■ **Prompt 1**
In the PHP-PM thread, which benchmarking tool has WyriHaximus seen this problem happen with?
■ **Prompt 2**
Retype part of the PHP-PM thread. Begin at the words "I'm starting from" and stop after "concurrency > 1.".

■ **Quoted passage**
⟨

More experiments. I've started giving the slaves ids to trace requests across log messages by slave. Running this with only a single worker:

bin/ppm start --workers=1 --bridge=StaticBridge --static-directory=web --max-requests=1 -v #
Starting PHP-PM with 1 workers, using StreamSelectLoop ...
1 workers (starting at 5501) up and ready. Application is ready at http://127.0.0.1:8080/
> slave 1
Restarting worker #5501 because it reached max requests of 1

ab -n 1000 -c 100 http://localhost:8080/
This is ApacheBench, Version 2.3 <$Revision: 1843412 $>
Copyright 1996 Adam Twiss, Zeus Technology Ltd, http://www.zeustech.net/
Licensed to The Apache Software Foundation, http://www.apache.org/

Benchmarking localhost (be patient)
apr_socket_recv: Connection reset by peer (54)
Total of 1 requests completed

Test dies after only a single request, but only if we chose a high concurrency level!

@andig
Copy link
Contributor

andig commented Oct 8, 2019

/cc @WyriHaximus might I ask you if you've seen something like the comment above before where reactphp might get stuck on high concurrency levels?

@WyriHaximus
Copy link

@andig only seen this happen with ab but never with wrk/wrk2 or other tools when reaching the limits of your set up.

@acasademont
Copy link
Contributor

Taking a look at this today, let's see what we can find!

@WyriHaximus
Copy link

@acasademont you know where to find me if you do ;)

@andig
Copy link
Contributor

andig commented Dec 27, 2019

Thanks @acasademont. I‘m concentrating on programming an ev charge controller- so many projects, so little time...

@acasademont
Copy link
Contributor

I'm starting from the basics, just a simple "ab -n 2 -c 2 http://127.0.0.1:8080/"

First weird thing I saw: ab seems to open one more connection than needed when concurrency > 1.

albert@AlbertWork:~/Projects/php-pm$[master] bin/ppm start --workers=1 --bridge=StaticBridge --static-directory=web --max-requests=10 -vvv
/Users/albert/Projects/php-pm
+---------------------+----------------------------------------------+
| bridge              | StaticBridge                                 |
| host                | 127.0.0.1                                    |
| port                | 8080                                         |
| workers             | 1                                            |
| app-env             | dev                                          |
| debug               | 0                                            |
| logging             | 1                                            |
| static-directory    | web                                          |
| bootstrap           | PHPPM\Bootstraps\Symfony                     |
| max-requests        | 10                                           |
| max-execution-time  | 30                                           |
| memory-limit        | -1                                           |
| ttl                 | 0                                            |
| populate-server-var | 1                                            |
| socket-path         | .ppm/run/                                    |
| pidfile             | .ppm/ppm.pid                                 |
| reload-timeout      | 30                                           |
| cgi-path            | /usr/local/Cellar/php@7.3/7.3.13/bin/php-cgi |
+---------------------+----------------------------------------------+
Starting PHP-PM with 1 workers, using StreamSelectLoop ...

⟩

■ **Supplied records**
⟨

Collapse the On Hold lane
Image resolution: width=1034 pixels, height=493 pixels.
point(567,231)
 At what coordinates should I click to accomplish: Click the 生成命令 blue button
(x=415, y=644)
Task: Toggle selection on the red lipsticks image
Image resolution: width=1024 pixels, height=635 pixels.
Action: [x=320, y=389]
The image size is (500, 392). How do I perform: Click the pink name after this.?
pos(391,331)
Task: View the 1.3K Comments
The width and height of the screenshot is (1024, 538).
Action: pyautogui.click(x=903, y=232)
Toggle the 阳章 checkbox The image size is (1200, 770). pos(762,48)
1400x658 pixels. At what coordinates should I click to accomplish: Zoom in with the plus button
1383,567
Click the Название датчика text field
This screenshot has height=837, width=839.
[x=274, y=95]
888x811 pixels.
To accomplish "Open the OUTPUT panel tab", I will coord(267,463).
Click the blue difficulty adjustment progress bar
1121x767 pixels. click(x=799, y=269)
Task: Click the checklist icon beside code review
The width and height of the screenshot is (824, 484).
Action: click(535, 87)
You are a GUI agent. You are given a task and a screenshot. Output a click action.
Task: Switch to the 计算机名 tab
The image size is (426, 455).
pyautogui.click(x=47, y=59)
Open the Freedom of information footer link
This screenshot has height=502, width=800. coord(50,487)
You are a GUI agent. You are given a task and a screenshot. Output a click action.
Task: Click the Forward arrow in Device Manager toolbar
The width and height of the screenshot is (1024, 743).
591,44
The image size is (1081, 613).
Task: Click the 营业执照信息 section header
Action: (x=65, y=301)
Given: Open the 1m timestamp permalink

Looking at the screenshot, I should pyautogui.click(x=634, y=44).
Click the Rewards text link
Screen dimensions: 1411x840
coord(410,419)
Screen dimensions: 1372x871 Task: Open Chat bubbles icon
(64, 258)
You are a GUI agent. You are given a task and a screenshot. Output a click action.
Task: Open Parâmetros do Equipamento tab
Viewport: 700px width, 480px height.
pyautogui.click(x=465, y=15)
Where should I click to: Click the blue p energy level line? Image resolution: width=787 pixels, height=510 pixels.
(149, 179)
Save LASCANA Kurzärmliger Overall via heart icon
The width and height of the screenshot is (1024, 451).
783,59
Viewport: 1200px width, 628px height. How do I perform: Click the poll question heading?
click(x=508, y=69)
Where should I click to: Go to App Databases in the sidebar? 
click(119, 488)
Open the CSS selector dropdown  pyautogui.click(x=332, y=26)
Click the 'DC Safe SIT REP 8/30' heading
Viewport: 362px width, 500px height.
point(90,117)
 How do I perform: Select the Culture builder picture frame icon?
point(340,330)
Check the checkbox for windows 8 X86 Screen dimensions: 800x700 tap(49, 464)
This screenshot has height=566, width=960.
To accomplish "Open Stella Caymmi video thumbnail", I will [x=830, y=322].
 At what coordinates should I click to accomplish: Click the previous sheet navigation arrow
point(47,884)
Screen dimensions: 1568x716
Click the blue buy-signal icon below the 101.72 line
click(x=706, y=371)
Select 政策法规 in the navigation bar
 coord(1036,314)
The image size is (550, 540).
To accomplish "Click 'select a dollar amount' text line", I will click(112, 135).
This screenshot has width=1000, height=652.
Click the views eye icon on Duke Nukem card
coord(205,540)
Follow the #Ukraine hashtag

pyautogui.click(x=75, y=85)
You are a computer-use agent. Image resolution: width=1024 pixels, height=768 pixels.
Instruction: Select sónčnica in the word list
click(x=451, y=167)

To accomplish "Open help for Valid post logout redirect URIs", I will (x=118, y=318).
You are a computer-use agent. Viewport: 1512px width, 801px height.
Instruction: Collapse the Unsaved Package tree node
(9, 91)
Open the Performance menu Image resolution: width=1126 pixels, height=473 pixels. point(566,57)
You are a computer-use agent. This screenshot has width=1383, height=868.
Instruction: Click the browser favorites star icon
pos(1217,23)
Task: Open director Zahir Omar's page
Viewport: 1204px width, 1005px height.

⟩

■ **Your solution 1**
Only with ab, never with wrk/wrk2 or other tools.

■ **Your solution 2**
I'm starting from the basics, just a simple "ab -n 2 -c 2 http://127.0.0.1:8080/"

First weird thing I saw: ab seems to open one more connection than needed when concurrency > 1.